- [WRITTEN EXERCISE]: Render the data from the line containing "Click the IPコード input field" through the line containing "will click(49, 264)." as a Markdown table with the columns Row and Line. Number each row and leave out blank lines.

- [PROVIDED ENTRIES]:
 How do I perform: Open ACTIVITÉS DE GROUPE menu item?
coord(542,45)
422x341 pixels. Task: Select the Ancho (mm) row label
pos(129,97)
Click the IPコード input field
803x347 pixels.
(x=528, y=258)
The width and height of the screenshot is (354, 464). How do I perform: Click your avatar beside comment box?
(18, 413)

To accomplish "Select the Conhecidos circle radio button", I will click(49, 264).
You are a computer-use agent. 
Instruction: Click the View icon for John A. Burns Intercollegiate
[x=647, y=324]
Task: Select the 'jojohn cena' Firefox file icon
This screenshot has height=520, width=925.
---
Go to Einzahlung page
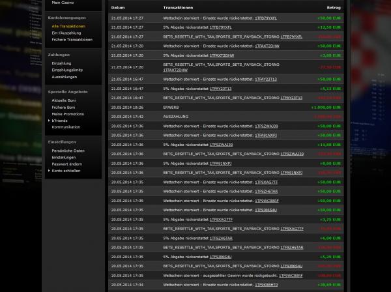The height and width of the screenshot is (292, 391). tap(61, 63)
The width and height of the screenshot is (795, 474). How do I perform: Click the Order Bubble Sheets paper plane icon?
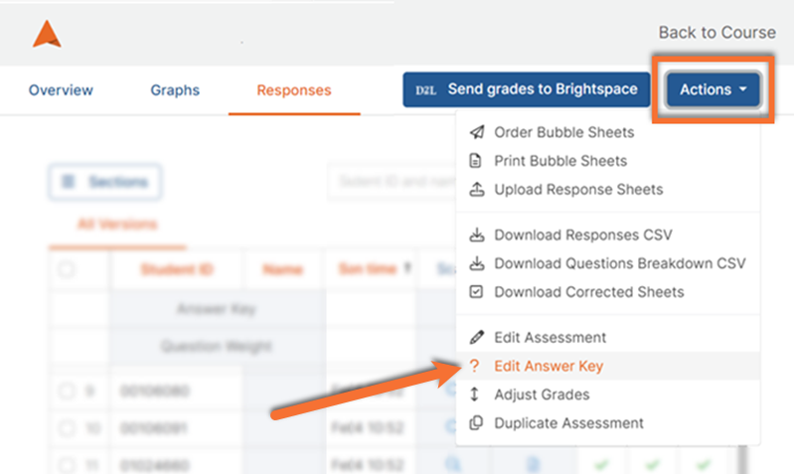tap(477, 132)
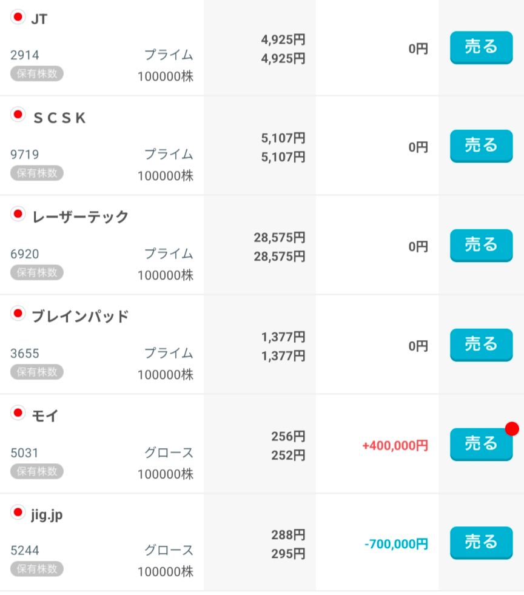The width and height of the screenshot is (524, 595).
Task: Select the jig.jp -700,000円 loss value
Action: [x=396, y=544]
==
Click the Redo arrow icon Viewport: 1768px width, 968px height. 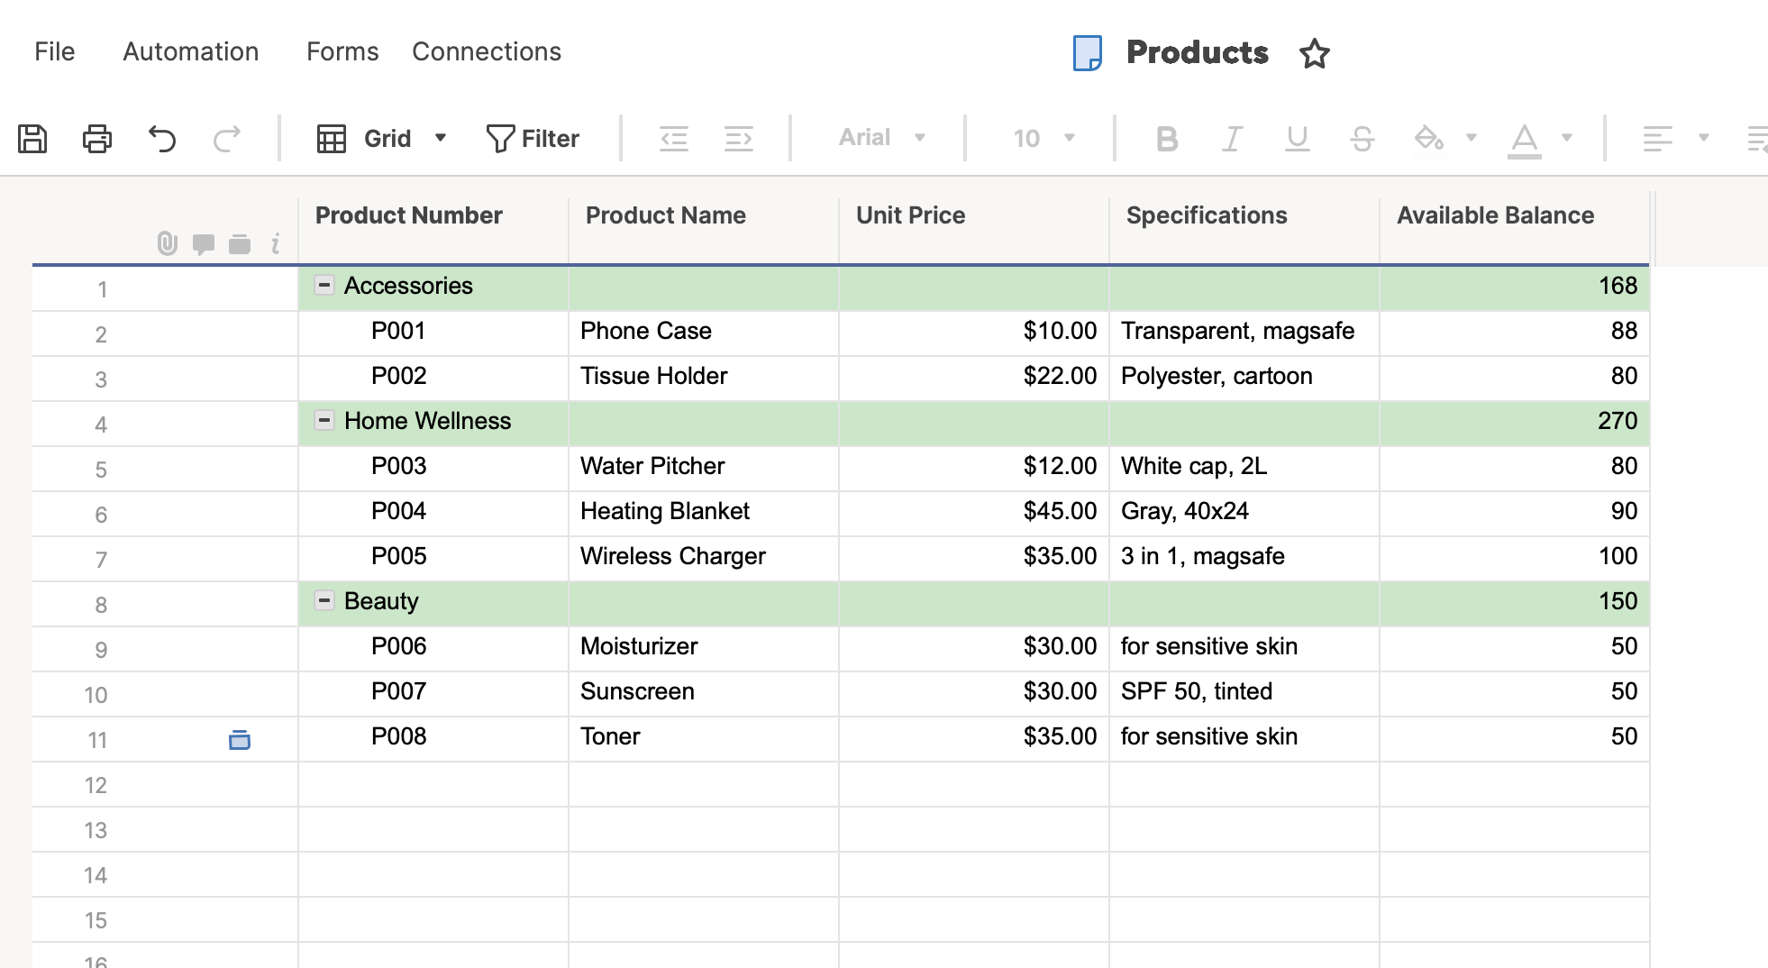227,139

- [TASK OUTPUT]:
| Row | Line |
|---|---|
| 1 | Click the IPコード input field |
| 2 | 803x347 pixels. |
| 3 | (x=528, y=258) |
| 4 | The width and height of the screenshot is (354, 464). How do I perform: Click your avatar beside comment box? |
| 5 | (18, 413) |
| 6 | To accomplish "Select the Conhecidos circle radio button", I will click(49, 264). |